• **Data in this exercise**:

----------------

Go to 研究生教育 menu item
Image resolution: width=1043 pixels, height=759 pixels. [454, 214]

----------------

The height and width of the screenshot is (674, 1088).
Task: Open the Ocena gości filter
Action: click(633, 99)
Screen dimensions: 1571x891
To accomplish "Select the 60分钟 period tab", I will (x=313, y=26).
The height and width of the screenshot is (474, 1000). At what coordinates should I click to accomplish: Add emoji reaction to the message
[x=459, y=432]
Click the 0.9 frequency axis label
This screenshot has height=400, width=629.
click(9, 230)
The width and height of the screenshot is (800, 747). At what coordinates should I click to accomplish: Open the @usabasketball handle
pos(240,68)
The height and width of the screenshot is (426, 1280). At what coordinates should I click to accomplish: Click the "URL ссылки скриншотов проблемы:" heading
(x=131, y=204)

----------------

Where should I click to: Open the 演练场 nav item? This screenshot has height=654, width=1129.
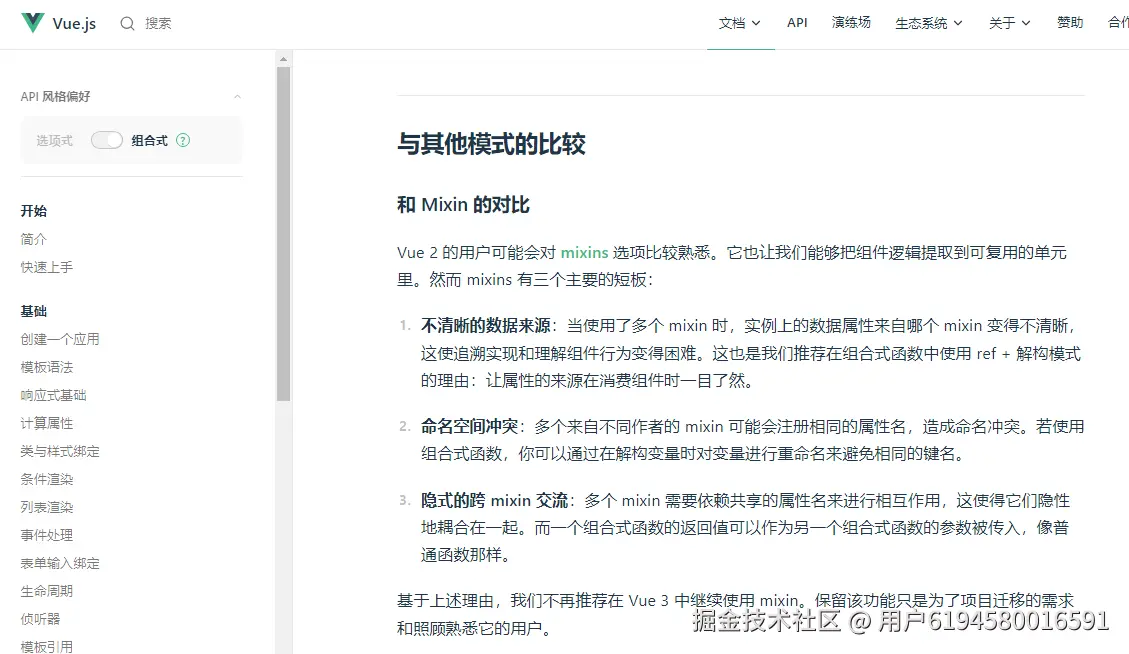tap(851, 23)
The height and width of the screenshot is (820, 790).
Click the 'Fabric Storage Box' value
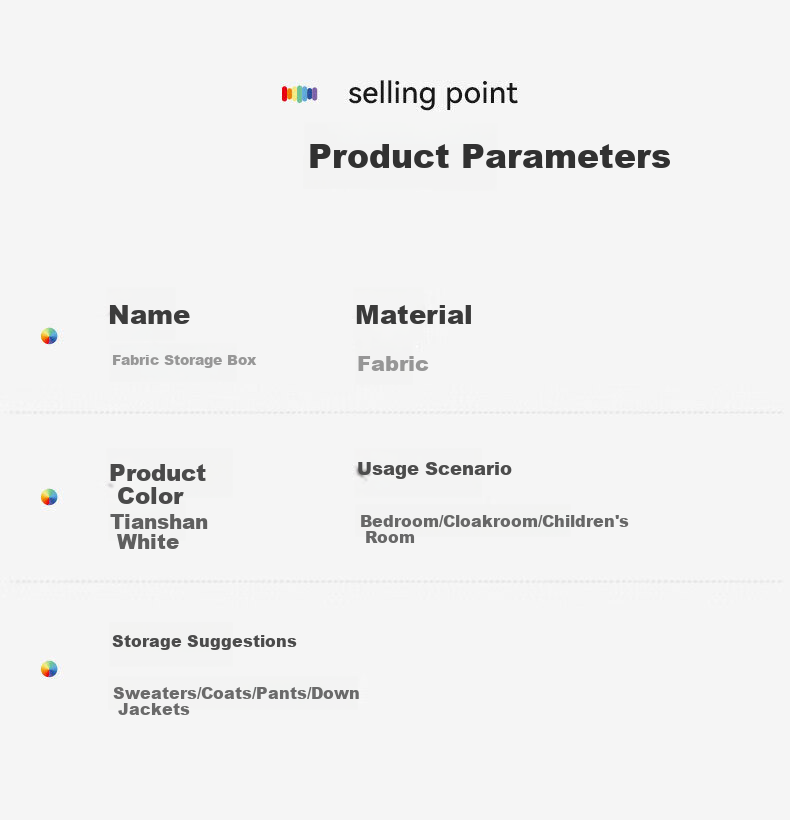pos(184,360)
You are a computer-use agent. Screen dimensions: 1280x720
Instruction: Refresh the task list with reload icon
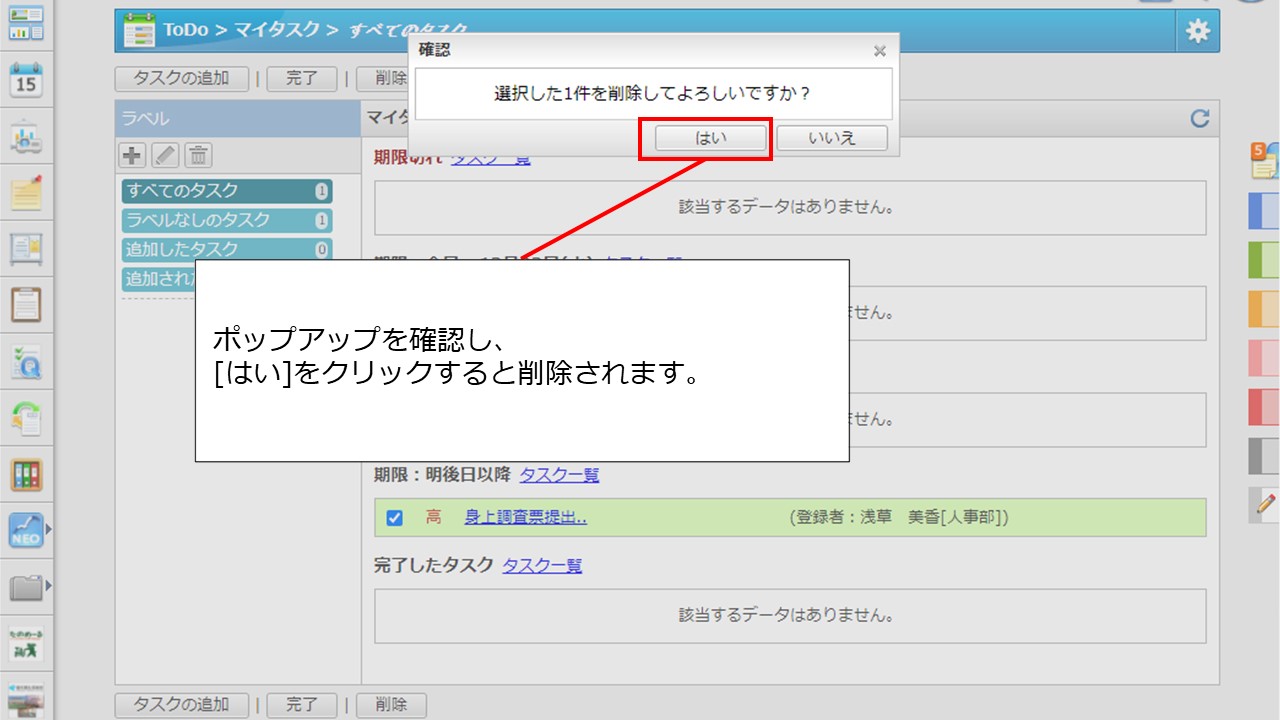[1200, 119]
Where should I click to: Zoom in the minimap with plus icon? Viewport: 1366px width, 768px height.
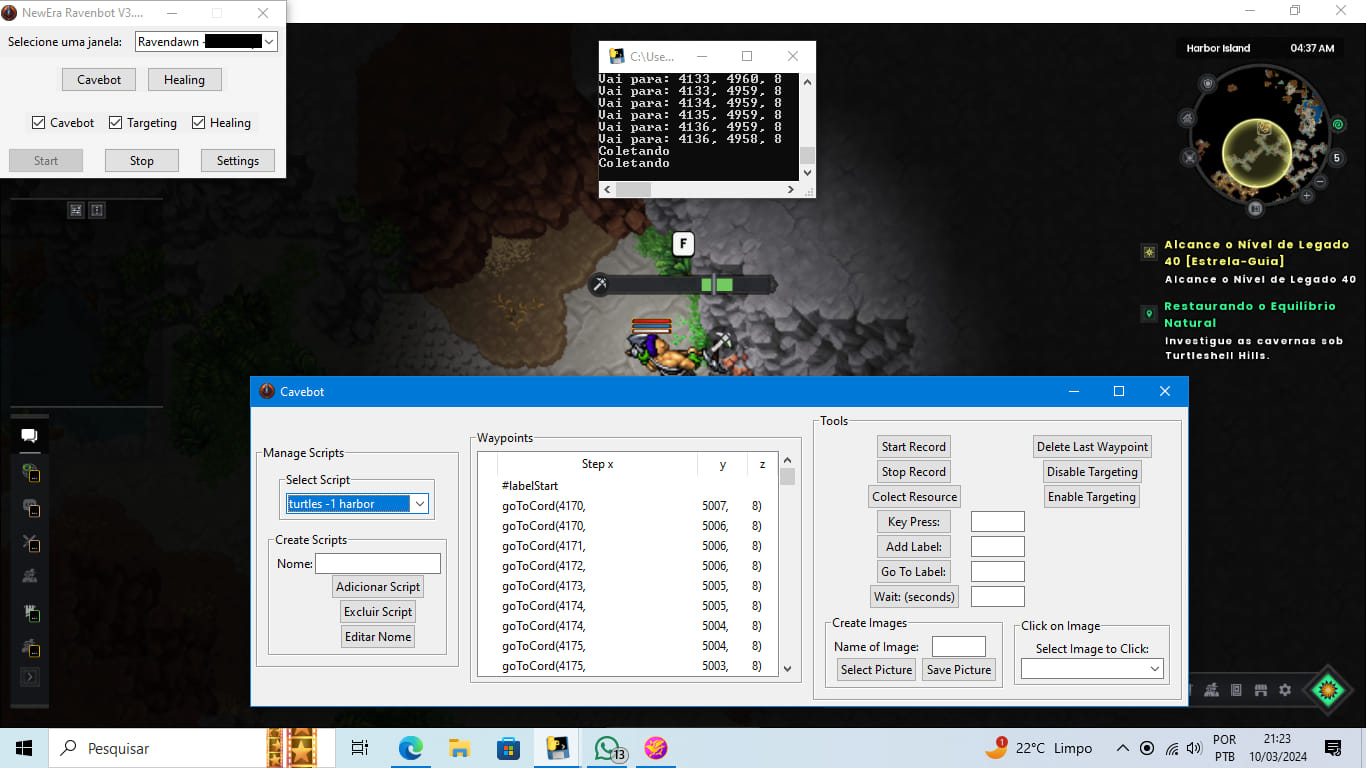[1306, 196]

----------------

Find the lines in the entries above where "dimensions" occurs, and copy each of them.

Screen dimensions: 1571x891
You are a computer-use agent. Screen dimensions: 1280x720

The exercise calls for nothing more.